Untuk wacana masa jabatan 9 tahun itu, banyak pihak yang ikut nimbrung bicara. Para politisi pro pemerintah jelas memberikan dukungan atas wacana tersebut. Mereka mengklaim bahwa Presiden Jokowi sudah setuju secara informal. Ternyata munculnya demonstrasi Kepala Desa itu, seperti ada janjian dengan pemerintah. Melalui Kementerian Desa, Pembangunan Daerah Tertinggal dan Transmigrasi (Kemendes PDTT) usul revisi Undang-Undang Desa itu sedang dilakukan.

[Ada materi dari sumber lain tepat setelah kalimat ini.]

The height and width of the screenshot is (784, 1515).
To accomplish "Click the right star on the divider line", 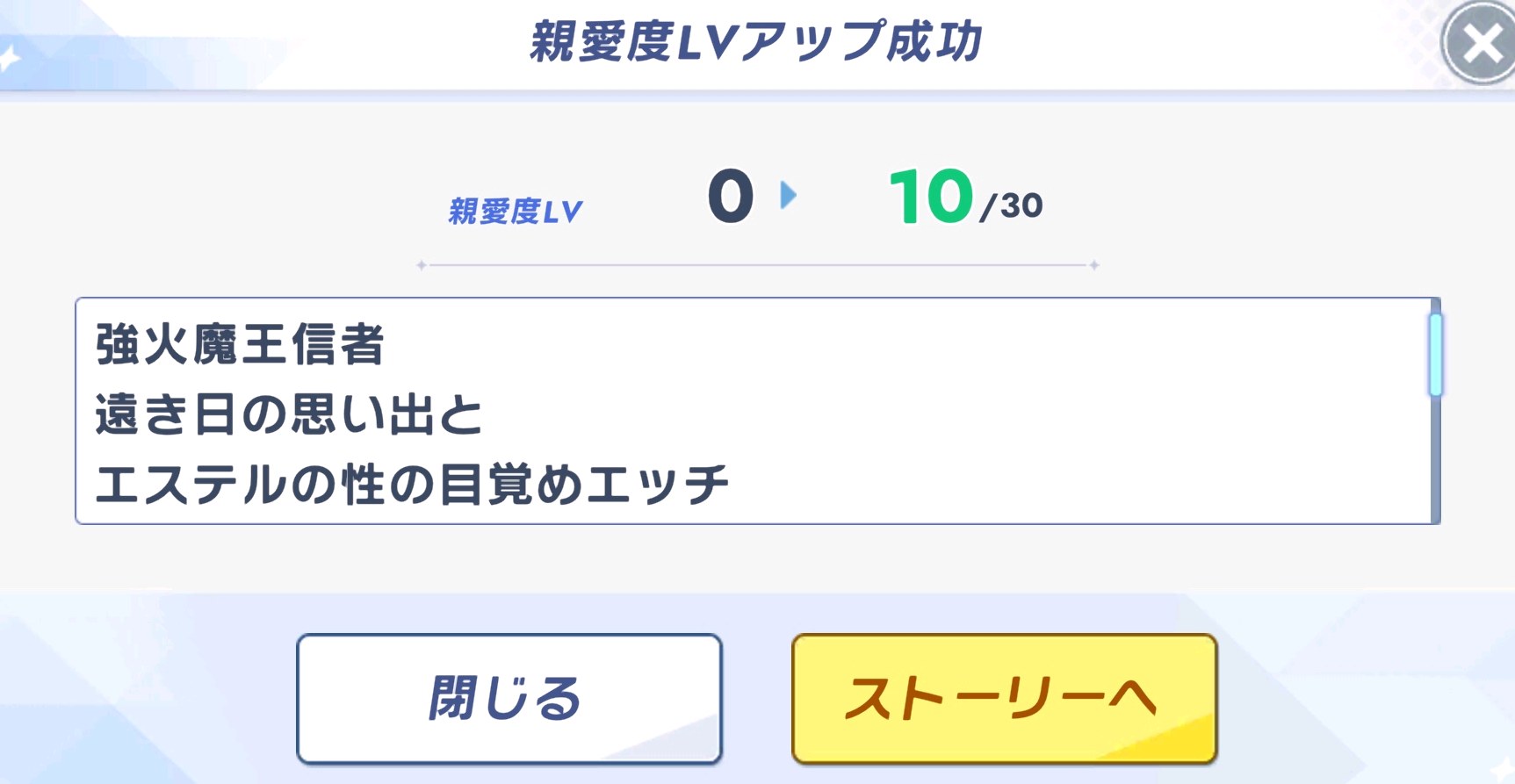I will 1093,265.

Malas aja menebak-nebak, mengapa Pemerintah (dibaca Kemendes PDTT) perlu dukungan para Kepala Desa untuk mengubah Undang-Undang Desa? Mengapa tidak diubah saja kalau memang itu dianggap baik? Toh, selama ini banyak sekali Undang-Undang yang diubah bahkan dicabut tanpa meminta dukungan atau permisi kepada masyarakat.
Malas juga menebak-nebak, mengapa ada satu wajah tampan yang selalu muncul ketika aksi-aksi Kepala Desa ini diberitakan? Bahkan konon, wajah itu sampai juga ke pelosok-pelosok desa di Kalimantan ini. Bisa jadi, banyak penggemarnya.
*
Beberapa waktu lalu, saya pernah bertanya kepada banyak Kepala Desa di tempat saya. Apa pendapat mereka tentang aspirasi masa jabatan 9 tahun itu? Ada yang menjawab normatif, bahwa mereka siap menyesuaikan apa pun yang ditetapkan oleh pemerintah. Ada pula yang menolak bebas nilai. Mereka setuju jika masa jabatan Kepala Desa ditambahkan menjadi 9 tahun. Ada pula yang ‘mentah-mentah’ menolak. Katanya 6 tahun saja sudah capek menjalaninya, apalagi 9 tahun.
Bagi yang menginginkan periode 9 tahun, alasannya juga menarik. Katanya dibutuhkan waktu yang panjang untuk mengonsolidasikan ulang masyarakatnya pasca Pilkades. Keterbelahan masyarakat karena Pilkades sangat banyak kepingannya — hancur lebur — karena sebelumnya mereka adalah masyarakat komunal yang sangat solid. Mereka sulit menerima perbedaan politik. Mereka sulit memulihkan diri dari sakit hati karena perbedaan selama Pilkades secara langsung.
Lantas, jika demikian, saya malah berpikir, apakah sebaiknya tidak perlu ada pemilihan langsung di tingkat desa? Serahkan saja mekanisme pemilihannya kepada masing-masing Desa. Mungkin saja mereka lebih nyaman dengan bermusyawarah untuk mufakat. Kembali ke nilai-nilai dasar bangsa kita, yang konon masih lestari di desa-desa kita.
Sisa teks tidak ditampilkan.